■ Collected data entries
# # # # #

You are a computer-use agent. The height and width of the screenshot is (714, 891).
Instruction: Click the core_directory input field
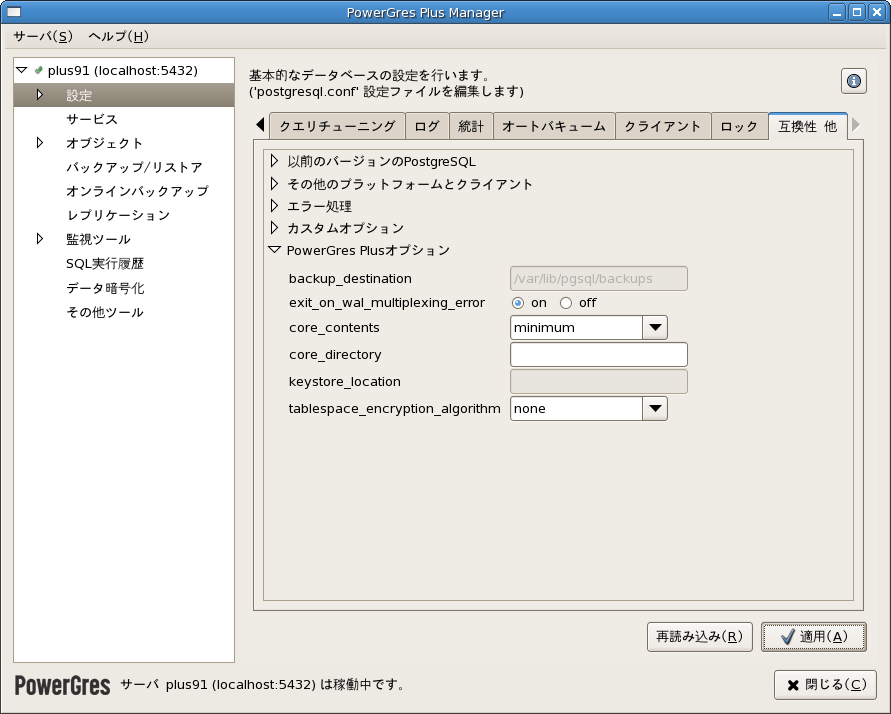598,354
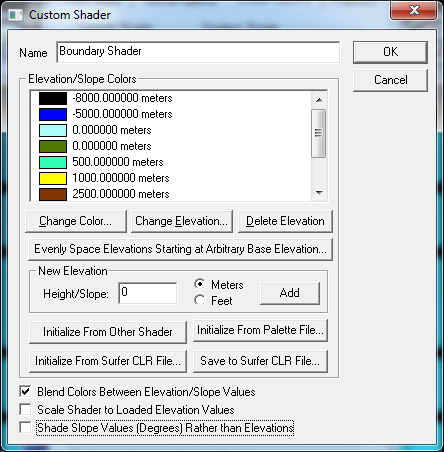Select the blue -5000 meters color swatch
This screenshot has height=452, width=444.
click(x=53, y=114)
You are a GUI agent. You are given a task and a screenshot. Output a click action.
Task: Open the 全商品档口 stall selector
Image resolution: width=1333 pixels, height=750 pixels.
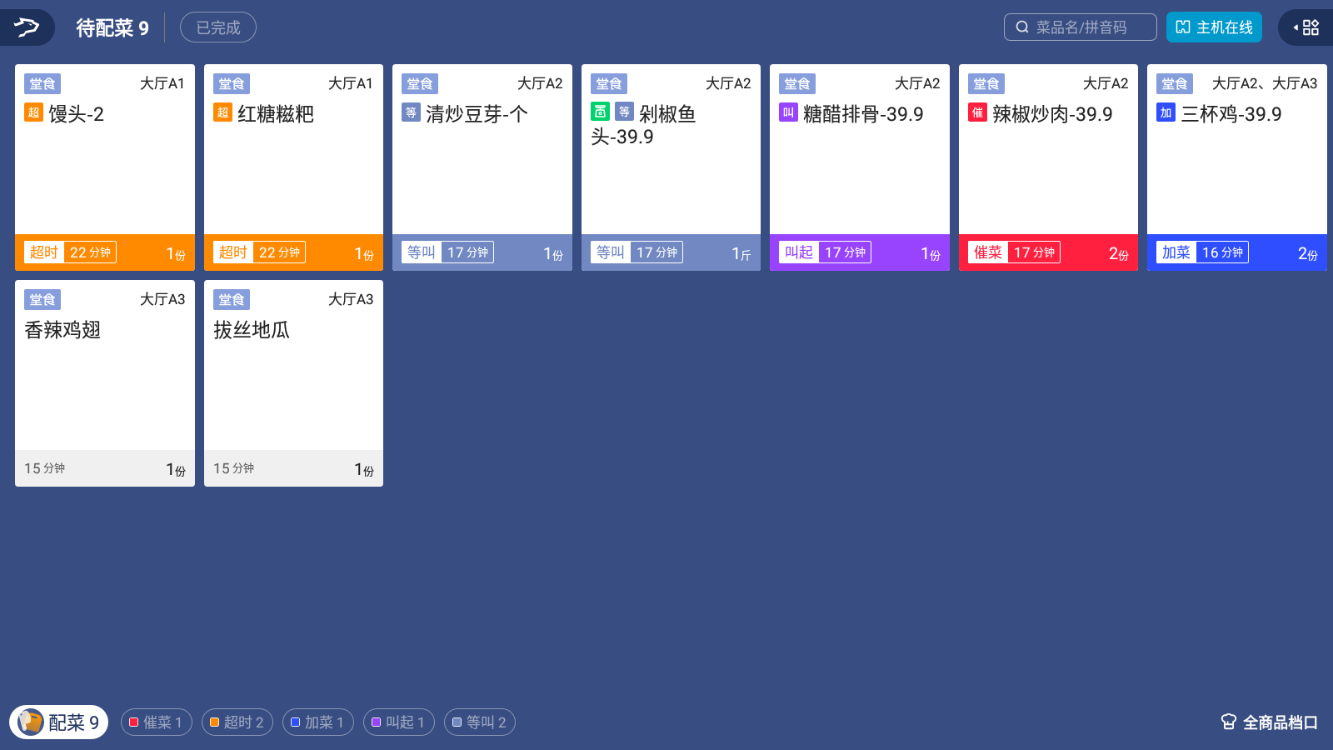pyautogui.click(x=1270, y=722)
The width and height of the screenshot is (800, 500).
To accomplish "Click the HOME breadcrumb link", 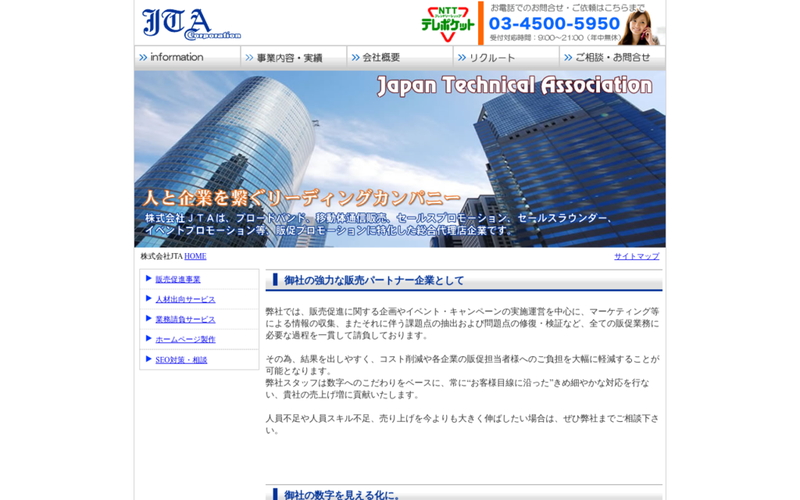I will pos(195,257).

# # # # #

■ Your objective
Each line of the records with the word "agent" in it is to be copied.

■ Problem solution
You are a computer-use agent. The height and width of the screenshot is (714, 891).
You are a GUI agent. You are given a task and a screenshot. Output a click action.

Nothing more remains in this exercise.